The poor animal had backed itself way back under the step and the kids were having a very difficult time getting it out. It was hissing and using its sharp claws to defend itself. The little thing was scared to death and had no way of knowing that we were not the enemy.

Finally, my son donned some work gloves and with the combination of a few long-handled tools and the gloves, they were able to pull it out.

At first, it threw a fit, clawing and biting, but surprisingly, it settled down into my son’s arms within a matter of minutes and lay there just as if she was used to people. She was really skinny and rather pathetic-looking but her striking gray eyes and gray fur led me to believe that she had the makings of becoming a very beautiful cat–and for me to say that is something, because I am not a huge cat fan (as already mentioned earlier).
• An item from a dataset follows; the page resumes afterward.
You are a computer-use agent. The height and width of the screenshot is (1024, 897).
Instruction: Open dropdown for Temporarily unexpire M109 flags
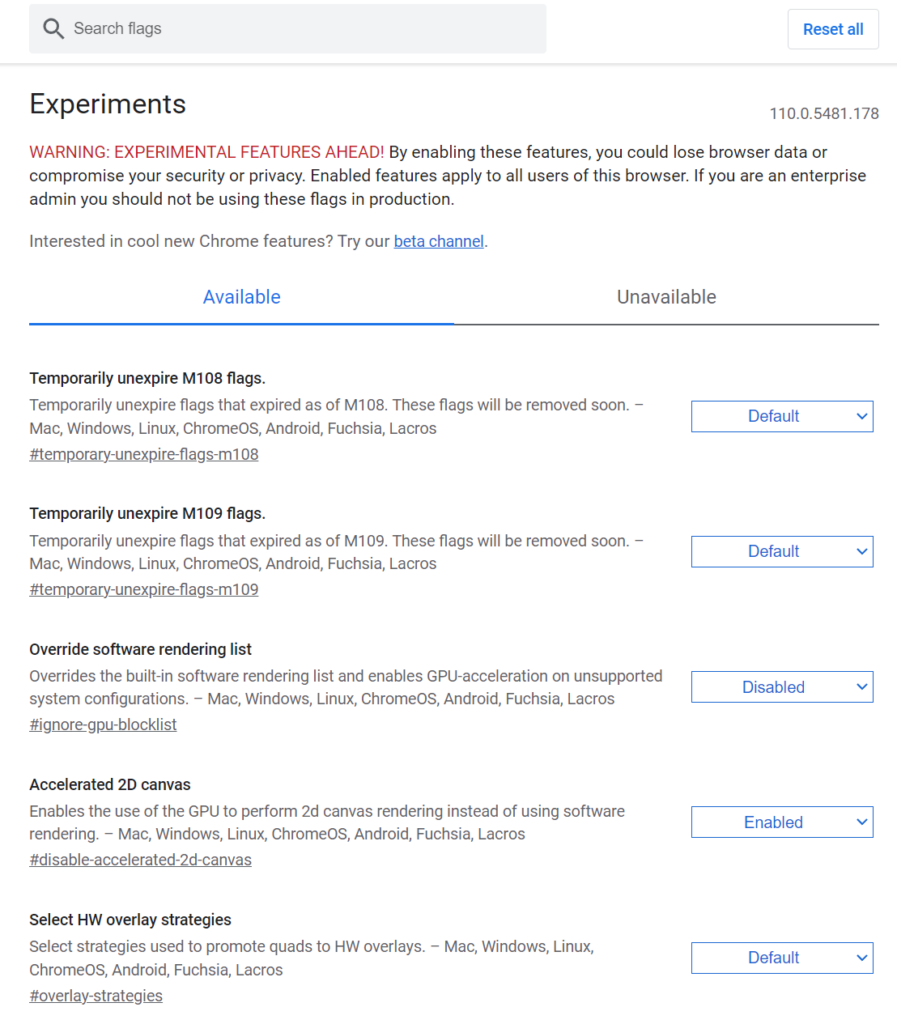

The one peculiar thing we noticed was that she did not have a tail.

Our daughter excitedly grabbed our prior cat’s crate and set up a little home for it. She googled kittens so that she could care for it properly and also googled “cats without tails” to try and solve the mystery of this lacking body part. (She came to the conclusion that it must be part manx cat. Who knew??)

As she carted that crate around the rest of the day, she and the other kids would search for the black kitten every so often. It had been last spotted headed up the attic steps in the back of the garage. There is no door to get to the upper level, so it was probably in a hiding spot among our Christmas decorations or boogie boards.
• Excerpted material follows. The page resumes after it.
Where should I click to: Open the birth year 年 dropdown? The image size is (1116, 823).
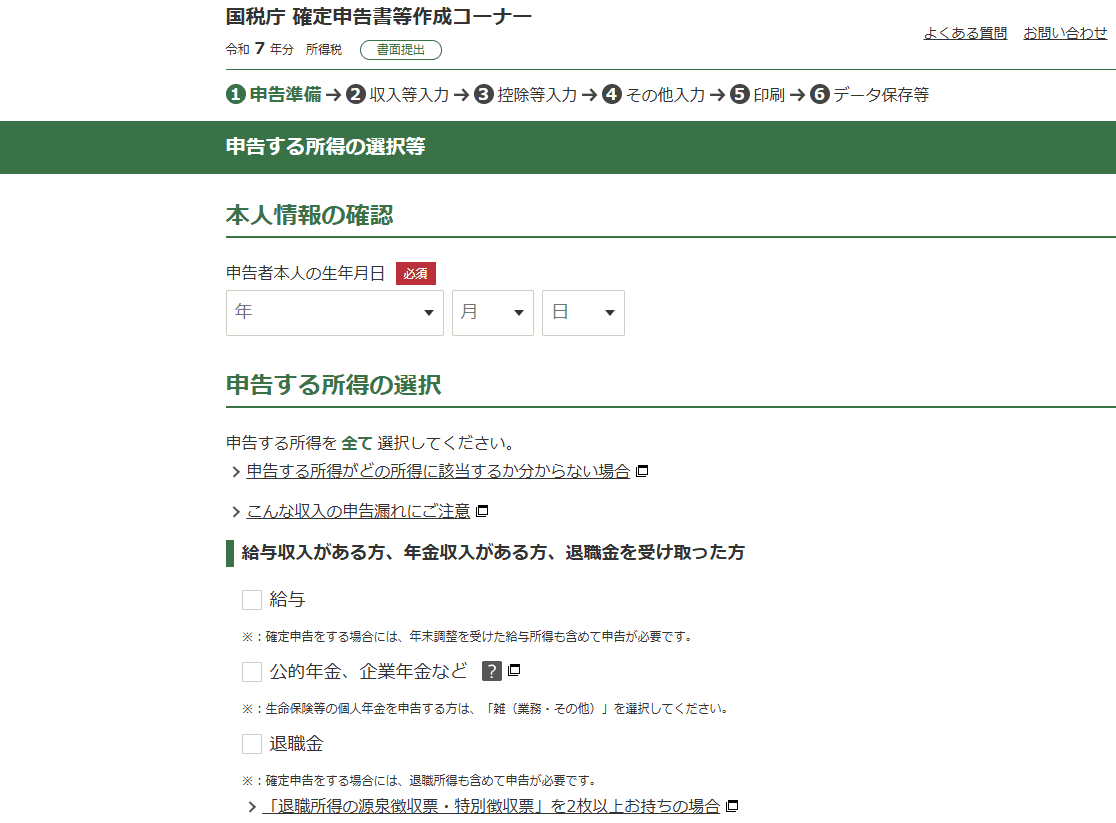point(334,313)
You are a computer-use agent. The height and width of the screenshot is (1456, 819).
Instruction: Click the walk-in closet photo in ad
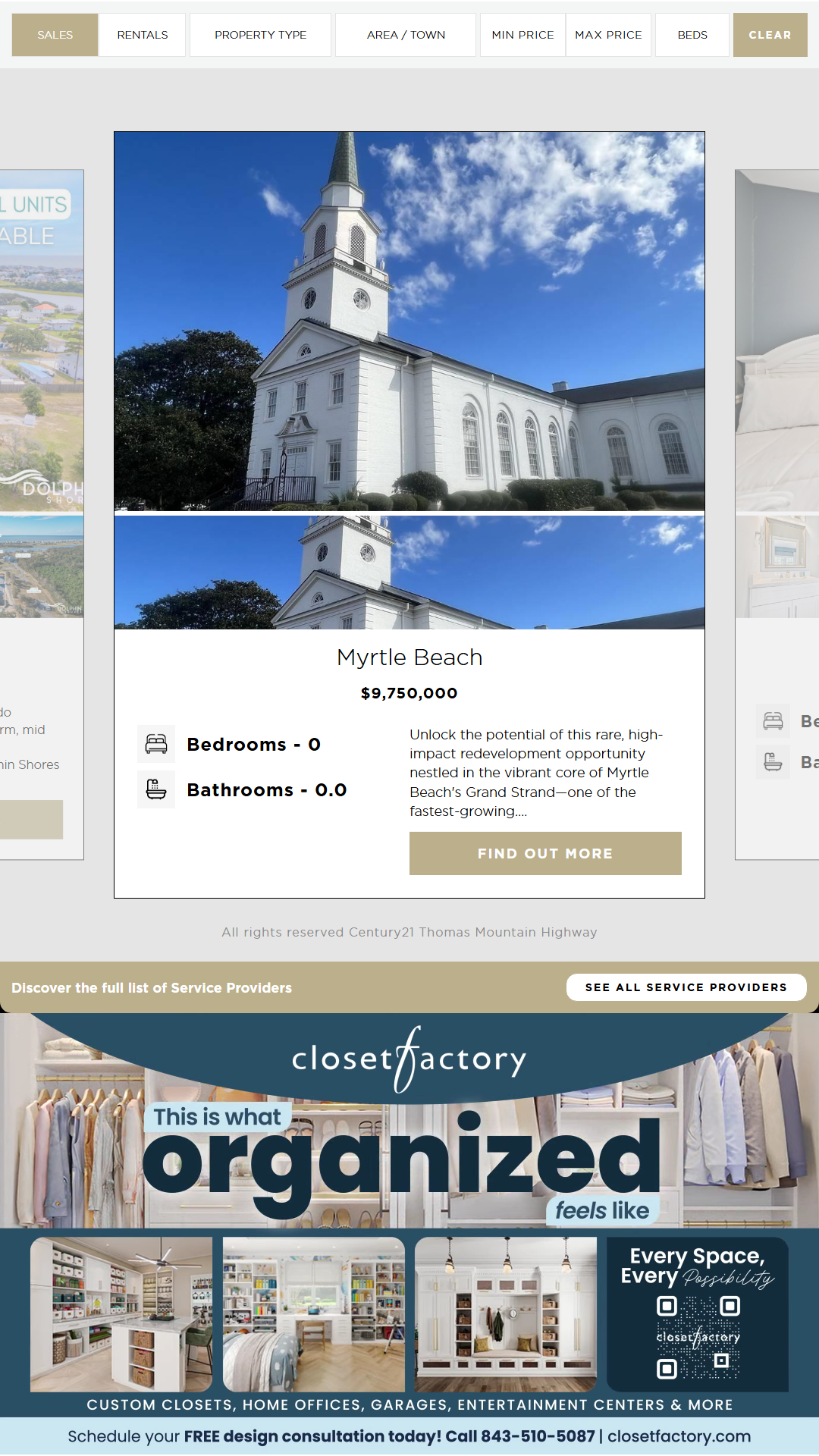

The kids would search but they just couldn’t find it.

After discussing it, we had finally made an educated guess as to how the kittens had come to be in our garage in the first place (although we will not truly ever know). Because we live next to our business with its large shop and various outbuildings, we do have cats around here. They are wild, mangy creatures who help control the mice population and forage in our dumpster. We co-exist peacefully –they keep their distance and we keep ours.
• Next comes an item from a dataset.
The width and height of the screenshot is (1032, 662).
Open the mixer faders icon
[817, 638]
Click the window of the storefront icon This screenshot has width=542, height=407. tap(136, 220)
A few months ago, however, a black cat had started showing its face during the day and the office girls had named it Nevin. One day they watched it walk towards our house. It started making this journey several times each day until finally they concluded that Nevin must be a girl (Oops! Oh, well, they weren’t changing its name now!) with a litter of kittens somewhere in the vicinity of our home. And so we had gone searching for them. That had been at least a month ago and we never did find them. Until Saturday. It might be important to note here that Nevin has not been seen for the last few weeks, either, which would explain the kitten’s skinny, starving body.

Okay, now back to our ongoing search for the missing black kitten–

Sunday dawned as a lovely, cool autumn day. After church, Eric searched for the missing kitten once more but with no success. Meanwhile, the little gray one was just eating up all of the attention she was getting and had quietly settled into her {temporary} home.

Around 3pm, my oldest and youngest daughters decided to go on one last search for the missing kitten. I didn’t think too much of it as I sat reading on the sofa.

Until I heard an urgent voice calling my name.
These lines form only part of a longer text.